AN may accompany peripheral neuropathy in a variety of autosomal dominant syndromes including Freidreich's ataxia (Satya-Murti et al., 1980) and Charcot-Marie-Tooth disease, which has been attributed to mutations in several genes including MPZ, PMP22, GJB1, and EGR2 (Lupski et al., 1991; Bergoffen et al., 1993; Warner et al., 1998; Starr et al., 2003). Mutations in NDRG1 underlie the autosomal recessive hereditary motor and sensory neuropathy-Lom (Kalaydjieva et al., 2000). Nonsyndromic AN (unassociated with peripheral neuropathy) is most commonly described as a recessive trait (Madden et al., 2002; Varga et al., 2003; Wang et al., 2003). Mutations in the otoferlin (OTOF) gene, the cause of DFNB9 recessive deafness, are implicated in recessive nonsyndromic AN as well. A study of recessive AN in 4 sibships of 2-3 affected individuals described linkage to the DFNB9 locus (Varga et al., 2003); of the four families in the study, one had homozygous mutations; 2 had heterozygous mutations, and 1 had no detectable OTOF mutation. Examination of transient evoked OAEs in subjects with known homozygous OTOF mutations revealed responses that were unilateral in 4/21 and bilateral in 6/21; 2 additional subjects with AN were found heterozygous for OTOF mutations (Rodriguez-Ballesteros et al., 2003). In addition, X-linked recessive (Wang et al., 2003) and autosomal dominant inheritance (Bonfils et al., 1991) of nonsyndromic AN have been described, but no genetic studies have been reported in these families.
In order to develop a practical clinical algorithm incorporating genetic testing for dominant hearing loss, we believe it is imperative to continue to map and clone new deafness genes. While functional studies of known deafness genes are clearly important, it may be very challenging to explain function for novel genes such as WFS1, which encodes a protein completely unrelated to any other known. Family-based linkage analysis and positional candidate/cloning approaches are powerful methods to unequivocally identify deafness genes rather than attempting association studies in potentially heterogeneous populations. Genetic testing can then be offered to families that are too small for linkage analysis or even to individual patients.

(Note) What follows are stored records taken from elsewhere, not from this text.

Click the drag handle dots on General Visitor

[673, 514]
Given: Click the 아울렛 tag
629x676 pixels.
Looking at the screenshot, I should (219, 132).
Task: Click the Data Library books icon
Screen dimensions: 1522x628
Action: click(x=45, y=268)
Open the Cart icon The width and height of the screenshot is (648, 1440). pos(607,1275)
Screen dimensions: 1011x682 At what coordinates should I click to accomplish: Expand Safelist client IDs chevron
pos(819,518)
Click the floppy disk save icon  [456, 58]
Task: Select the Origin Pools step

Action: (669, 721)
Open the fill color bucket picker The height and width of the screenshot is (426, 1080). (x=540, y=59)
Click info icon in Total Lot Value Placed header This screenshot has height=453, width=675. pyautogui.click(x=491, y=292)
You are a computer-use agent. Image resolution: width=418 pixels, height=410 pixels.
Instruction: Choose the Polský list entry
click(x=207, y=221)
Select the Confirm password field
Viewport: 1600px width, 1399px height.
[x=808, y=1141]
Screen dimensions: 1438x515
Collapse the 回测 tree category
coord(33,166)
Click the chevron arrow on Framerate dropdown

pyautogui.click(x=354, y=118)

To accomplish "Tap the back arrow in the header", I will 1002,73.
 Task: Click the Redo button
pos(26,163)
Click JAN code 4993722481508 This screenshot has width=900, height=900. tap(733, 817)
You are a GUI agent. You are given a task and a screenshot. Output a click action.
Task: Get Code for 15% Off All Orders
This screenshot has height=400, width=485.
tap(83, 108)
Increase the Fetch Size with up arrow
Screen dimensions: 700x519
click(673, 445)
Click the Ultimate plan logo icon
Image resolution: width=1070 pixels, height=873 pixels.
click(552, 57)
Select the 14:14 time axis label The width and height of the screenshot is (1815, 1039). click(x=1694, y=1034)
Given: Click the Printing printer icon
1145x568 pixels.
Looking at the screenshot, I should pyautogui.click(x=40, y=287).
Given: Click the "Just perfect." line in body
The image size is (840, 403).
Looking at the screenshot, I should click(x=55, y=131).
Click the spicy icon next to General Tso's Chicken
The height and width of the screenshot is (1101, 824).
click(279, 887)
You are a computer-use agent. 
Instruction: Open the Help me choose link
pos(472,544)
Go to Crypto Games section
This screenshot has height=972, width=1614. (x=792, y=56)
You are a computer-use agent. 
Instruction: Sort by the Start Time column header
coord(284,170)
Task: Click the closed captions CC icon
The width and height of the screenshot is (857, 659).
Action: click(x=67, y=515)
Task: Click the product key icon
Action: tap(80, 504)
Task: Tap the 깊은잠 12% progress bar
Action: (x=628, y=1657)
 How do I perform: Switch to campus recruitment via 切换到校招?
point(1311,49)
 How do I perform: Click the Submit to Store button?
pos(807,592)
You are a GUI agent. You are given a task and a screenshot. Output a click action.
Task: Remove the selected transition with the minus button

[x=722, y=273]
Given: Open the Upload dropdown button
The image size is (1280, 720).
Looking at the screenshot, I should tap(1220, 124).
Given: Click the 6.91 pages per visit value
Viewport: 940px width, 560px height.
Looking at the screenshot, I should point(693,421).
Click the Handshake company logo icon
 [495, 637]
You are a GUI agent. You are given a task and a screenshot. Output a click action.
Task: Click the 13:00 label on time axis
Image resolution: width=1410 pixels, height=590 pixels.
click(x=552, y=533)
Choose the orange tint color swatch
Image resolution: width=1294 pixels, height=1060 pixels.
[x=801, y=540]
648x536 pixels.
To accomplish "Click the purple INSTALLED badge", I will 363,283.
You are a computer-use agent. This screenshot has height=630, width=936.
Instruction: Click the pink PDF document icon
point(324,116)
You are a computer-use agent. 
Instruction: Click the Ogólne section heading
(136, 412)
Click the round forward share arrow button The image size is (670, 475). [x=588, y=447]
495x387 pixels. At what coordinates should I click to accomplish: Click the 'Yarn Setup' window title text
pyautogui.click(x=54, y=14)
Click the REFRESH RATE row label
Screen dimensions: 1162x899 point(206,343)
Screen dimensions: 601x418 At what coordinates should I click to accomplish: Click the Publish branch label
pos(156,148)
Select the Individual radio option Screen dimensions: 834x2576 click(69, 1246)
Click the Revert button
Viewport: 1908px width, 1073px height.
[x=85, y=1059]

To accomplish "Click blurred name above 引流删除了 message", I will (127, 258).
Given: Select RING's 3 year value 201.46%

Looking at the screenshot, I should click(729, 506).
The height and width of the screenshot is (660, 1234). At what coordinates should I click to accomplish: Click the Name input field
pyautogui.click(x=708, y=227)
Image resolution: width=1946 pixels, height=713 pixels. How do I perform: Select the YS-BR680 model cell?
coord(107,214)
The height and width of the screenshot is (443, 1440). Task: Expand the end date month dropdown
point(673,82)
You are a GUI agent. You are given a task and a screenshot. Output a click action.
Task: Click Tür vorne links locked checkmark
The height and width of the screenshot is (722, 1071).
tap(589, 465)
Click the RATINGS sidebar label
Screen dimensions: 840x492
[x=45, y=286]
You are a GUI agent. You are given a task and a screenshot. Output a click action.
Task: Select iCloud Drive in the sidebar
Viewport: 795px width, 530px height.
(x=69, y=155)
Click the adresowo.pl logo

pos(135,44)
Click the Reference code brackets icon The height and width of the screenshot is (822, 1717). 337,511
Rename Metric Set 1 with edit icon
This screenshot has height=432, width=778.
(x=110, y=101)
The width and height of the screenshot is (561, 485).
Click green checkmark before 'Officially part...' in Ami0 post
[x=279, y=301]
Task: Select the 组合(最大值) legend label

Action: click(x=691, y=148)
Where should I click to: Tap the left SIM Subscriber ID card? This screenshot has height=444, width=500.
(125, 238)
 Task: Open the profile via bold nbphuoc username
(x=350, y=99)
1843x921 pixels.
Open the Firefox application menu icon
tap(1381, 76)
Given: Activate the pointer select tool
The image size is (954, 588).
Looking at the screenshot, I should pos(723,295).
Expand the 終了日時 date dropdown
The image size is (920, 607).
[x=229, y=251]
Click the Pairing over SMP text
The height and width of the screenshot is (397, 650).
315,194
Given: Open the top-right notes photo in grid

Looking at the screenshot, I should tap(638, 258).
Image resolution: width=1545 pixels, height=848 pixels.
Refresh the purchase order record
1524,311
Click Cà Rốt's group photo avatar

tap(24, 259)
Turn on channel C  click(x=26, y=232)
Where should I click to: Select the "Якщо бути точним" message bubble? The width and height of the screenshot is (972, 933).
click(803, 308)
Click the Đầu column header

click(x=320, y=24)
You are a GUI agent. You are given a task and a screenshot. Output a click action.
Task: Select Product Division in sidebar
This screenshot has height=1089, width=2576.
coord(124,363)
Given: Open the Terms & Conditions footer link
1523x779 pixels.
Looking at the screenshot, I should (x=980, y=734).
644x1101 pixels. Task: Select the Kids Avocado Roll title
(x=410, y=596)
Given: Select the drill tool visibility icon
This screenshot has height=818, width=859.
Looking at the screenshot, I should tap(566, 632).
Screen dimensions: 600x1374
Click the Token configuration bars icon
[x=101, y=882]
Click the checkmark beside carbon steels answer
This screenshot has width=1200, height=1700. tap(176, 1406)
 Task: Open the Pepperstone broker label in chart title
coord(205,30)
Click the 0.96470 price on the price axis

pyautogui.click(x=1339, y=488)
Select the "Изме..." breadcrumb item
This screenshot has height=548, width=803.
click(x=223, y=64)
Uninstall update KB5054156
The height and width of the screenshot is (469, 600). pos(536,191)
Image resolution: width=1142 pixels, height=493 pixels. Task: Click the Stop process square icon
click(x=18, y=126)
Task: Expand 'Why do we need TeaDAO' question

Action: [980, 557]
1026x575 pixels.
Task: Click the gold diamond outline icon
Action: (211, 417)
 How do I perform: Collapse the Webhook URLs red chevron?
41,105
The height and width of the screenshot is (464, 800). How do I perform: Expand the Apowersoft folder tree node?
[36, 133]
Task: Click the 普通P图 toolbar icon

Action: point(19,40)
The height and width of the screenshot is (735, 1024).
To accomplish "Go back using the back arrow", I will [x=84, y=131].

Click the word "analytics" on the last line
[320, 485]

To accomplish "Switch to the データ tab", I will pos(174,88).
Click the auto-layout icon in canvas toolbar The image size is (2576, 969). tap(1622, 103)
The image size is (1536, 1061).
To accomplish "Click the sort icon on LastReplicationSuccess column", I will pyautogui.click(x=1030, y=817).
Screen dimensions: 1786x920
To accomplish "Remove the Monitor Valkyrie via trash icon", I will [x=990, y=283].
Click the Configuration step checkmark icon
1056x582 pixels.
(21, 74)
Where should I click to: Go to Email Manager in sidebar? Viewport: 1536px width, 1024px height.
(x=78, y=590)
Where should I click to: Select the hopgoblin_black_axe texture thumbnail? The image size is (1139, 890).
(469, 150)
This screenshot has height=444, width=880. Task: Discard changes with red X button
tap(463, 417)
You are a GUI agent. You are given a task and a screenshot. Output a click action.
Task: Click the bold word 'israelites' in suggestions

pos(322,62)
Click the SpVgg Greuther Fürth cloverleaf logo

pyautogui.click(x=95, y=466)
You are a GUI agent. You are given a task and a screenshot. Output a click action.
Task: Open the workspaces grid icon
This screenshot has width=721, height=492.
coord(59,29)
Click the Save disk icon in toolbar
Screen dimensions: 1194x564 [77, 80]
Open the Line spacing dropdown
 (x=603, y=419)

Despite the relatively weak genetic evidence, many clinical centers have already begun incorporating OTOF screening for patients with AN (Rodriguez-Ballesteros et al., 2003). Like LFSNHL and WFS1 mutations (Lesperance et al., 2003; Smith and Huygen, 2003), the specific phenotype of preservation of OAEs with apparent SNHL on pure tone audiometry can define a more genetically homogeneous population. Thus, identifying a gene responsible for AN is likely to have immediate clinical impact, as centers currently offering genetic testing can easily add AUNA1 into their protocol for AN patients. An increasing awareness of AN as a hereditary trait will highlight the importance of using clinical testing to identify the site of the deafness-causing lesion at the OHC, IHC, synapses, or auditory nerve to improve our understanding of the pathophysiology of deafness. The long-term goal of this work is to develop a strategy for the clinical evaluation of dominant genetic hearing loss based on translation of genetic research advances.